[TEXT Boundary: Start]

The Education and Workforce Committee has been investigating antisemitism at select colleges and universities since December. The inquiries have alarmed higher education experts and advocates who worry they could infringe on academic freedom and institutional autonomy.

The committee, which already held two hearings aimed at holding college administrators accountable, is planning a third hearing on May 23. This time, the leaders of Yale University, the University of California, Los Angeles, and the University of Michigan will testify. Previous hearings have spurred intense backlash against those who testified.

“We have a clear message for mealy-mouthed, spineless college leaders: Congress will not tolerate your dereliction of duty to your Jewish students,” Virginia Foxx, the North Carolina Republican who chairs the committee, said at the press conference. “American universities are officially put on notice that we have come to take our universities back.”

In addition to the education committee, leaders of the Ways and Means, Judiciary, Oversight, Energy and Commerce, and Science, Space and Technology committees will be launching or continuing inquiries as part of the House-wide effort. The specifics of their investigations aren’t entirely clear, though lawmakers indicated where they might go. For example, Ways and Means will be looking into the tax-exempt status of institutions while Judiciary wants more information about the role of international students in the protests.

In a shift that could be more concerning for institutions, other committees will be focused on the federal research dollars that flow to colleges and universities.

[TEXT Boundary: End]
[DATA BLOCK Boundary: Start]

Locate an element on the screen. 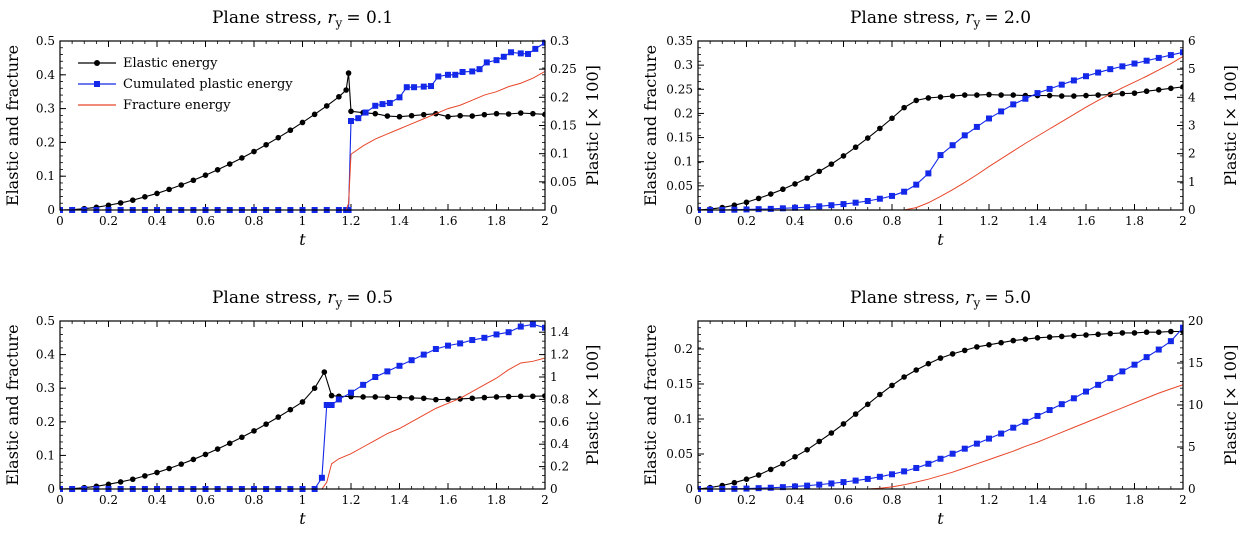  y-tick-label: 0.5 is located at coordinates (46, 321).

[DATA BLOCK Boundary: End]

### EXERCISES
A. In the text on the House antisemitism inquiries, turn the paragraph beginning "In addition to the education committee" into a short list that keeps its main facts.
B. Resume the article on the House antisemitism inquiries at the point where it stops, adding a few sentences.

### ANSWERS FOR THE EXERCISE
A.
- Besides the Education and Workforce Committee, these House committees will launch or continue inquiries as part of the House-wide effort:
  - Ways and Means
  - Judiciary
  - Oversight
  - Energy and Commerce
  - Science, Space and Technology
- The specifics of these investigations are not entirely clear, though lawmakers hinted at their direction.
- Ways and Means will look into the tax-exempt status of institutions.
- Judiciary wants more information on the role of international students in the protests.

B.
Representative Frank Lucas, the Oklahoma Republican who chairs the Science, Space and Technology committee, said that funding from the National Science Foundation (NSF) is conditioned on colleges complying with Title VI of the Civil Rights Act of 1964, which prohibits discrimination based on race and national origin. NSF funding accounts for about 25 percent of all federal support to America’s colleges and universities for basic research, Lucas added.

“Schools like Columbia and UC Berkeley annually receive more than $50 million each in NSF grants,” Frank said. “It’s time we review whether universities that allow the harassment, assault or intimidation of their Jewish students are in compliance with their federal obligations.”

Representative Cathy McMorris Rodgers, the Washington Republican who leads the Energy and Commerce Committee, listed off how much money the National Institutes of Health doled out to Columbia, Harvard University and the University of Southern California in her remarks at the press conference.

“We will be increasing our oversight of institutions that receive public funding and cracking down on those who are in violation of the Civil Rights Act,” she said. “I’ll leave you all with this: Imagine being a Jewish American, knowing that part of your hard-earned paycheck is going to fund an antisemitic professor’s research while they threaten students and actively indoctrinate and radicalize the next generation.”